Dutch custom prevents me from recommending my own recent paper in any case, so I had to recommend one paper from the time frame 2015-2020 that you probably have not read yet, I’d recommend ‘Reward tampering problems and solutions in reinforcement learning: A causal influence diagram perspective’. This stands out as an overview of different approaches, and I think you can get a good feeling of the state of the field out of it even if you do not try to decode all the math.
Note that there are definitely some worthwhile corrigibility related topics that are discussed only/mainly in blog posts and in LW comment threads, but not in any of the papers I mention above or in my mid-2019 related work section. For example, there is the open question whether Christiano’s Iterated Amplification approach will produce a kind of corrigibility as an emergent property of the system, and if so what kind, and is this the kind we want, etc. I have not seen any discussion of this in the ‘formal literature’, if we define the formal literature as conference/arxiv papers, but there is a lot of discussion of this in blog posts and comment threads.

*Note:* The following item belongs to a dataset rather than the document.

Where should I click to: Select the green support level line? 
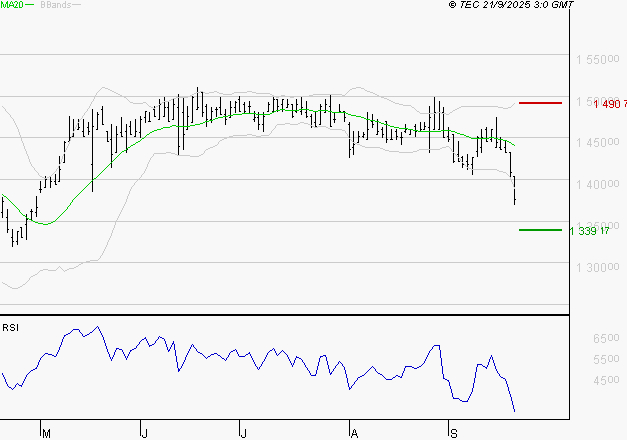(x=540, y=230)
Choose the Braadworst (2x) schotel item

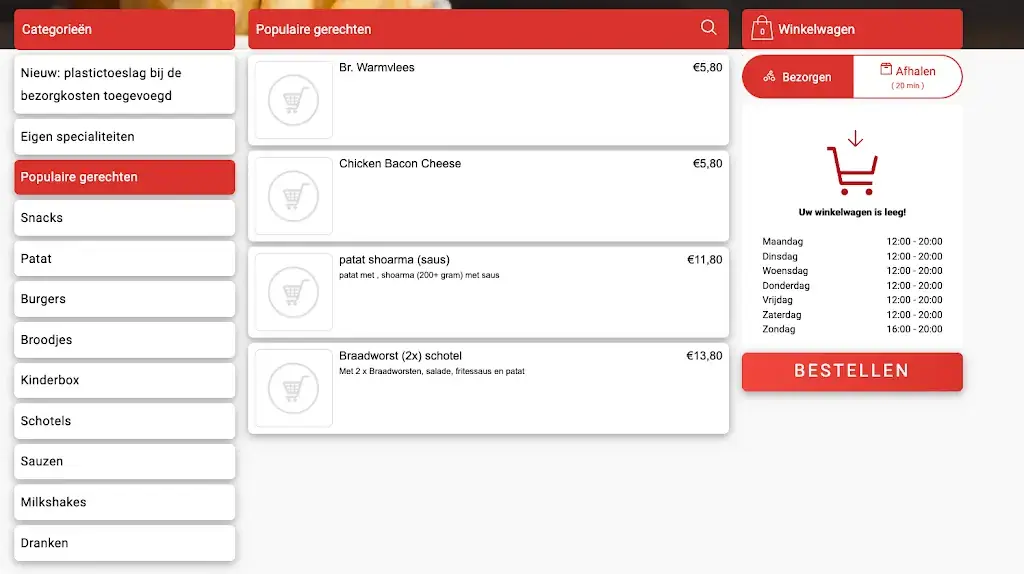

Dutch custom prevents me from recommending my own recent paper in any case
This phrase and its implications are perfect examples of problems in corrigibility. Was that intentional? If so, bravo. Your paper looks interesting, but I think I’ll read the blog post first. I want a break from reading heavy papers. I wonder if the researchers would be OK with my drawing on their blog posts in the review. Would you mind?
Thanks for recommending “Reward tampering”, it is much appreciated. I’ll get on it after synthesising what I’ve read so far. Otherwise, I don’t think I’ll learn much.
You should feel free to write a literature overview that cites or draws heavily on paper-announcement blog posts. I definitely won’t mind. In general, the blog posts tend to use language that is less mathematical and more targeted at a non-specialist audience. So if you aim to write a literature overview that is as readable as possible for a general audience, then drawing on phrases from the author’s blog posts describing the papers (when such posts are available) may be your best bet.
Hey, thanks for writing all of that. My current goal is to do an up to date literature review on corrigibility, so that was a most helpful comment. I’ll definitely look over your blog, since some of these papers are quite dense. Out of the paper’s you recommended, is there one that stands out? Bear in mind that I’ve read Stewart and MIRI’s papers already.
Thanks, you are welcome!
Dutch custom prevents me from recommending my own recent paper in any case, so I had to recommend one paper from the time frame 2015-2020 that you probably have not read yet, I’d recommend ‘Reward tampering problems and solutions in reinforcement learning: A causal influence diagram perspective’. This stands out as an overview of different approaches, and I think you can get a good feeling of the state of the field out of it even if you do not try to decode all the math.
Note that there are definitely some worthwhile corrigibility related topics that are discussed only/mainly in blog posts and in LW comment threads, but not in any of the papers I mention above or in my mid-2019 related work section. For example, there is the open question whether Christiano’s Iterated Amplification approach will produce a kind of corrigibility as an emergent property of the system, and if so what kind, and is this the kind we want, etc. I have not seen any discussion of this in the ‘formal literature’, if we define the formal literature as conference/arxiv papers, but there is a lot of discussion of this in blog posts and comment threads.
This phrase and its implications are perfect examples of problems in corrigibility. Was that intentional? If so, bravo. Your paper looks interesting, but I think I’ll read the blog post first. I want a break from reading heavy papers. I wonder if the researchers would be OK with my drawing on their blog posts in the review. Would you mind?
Thanks for recommending “Reward tampering”, it is much appreciated. I’ll get on it after synthesising what I’ve read so far. Otherwise, I don’t think I’ll learn much.
Nope, not intentional.
You should feel free to write a literature overview that cites or draws heavily on paper-announcement blog posts. I definitely won’t mind. In general, the blog posts tend to use language that is less mathematical and more targeted at a non-specialist audience. So if you aim to write a literature overview that is as readable as possible for a general audience, then drawing on phrases from the author’s blog posts describing the papers (when such posts are available) may be your best bet.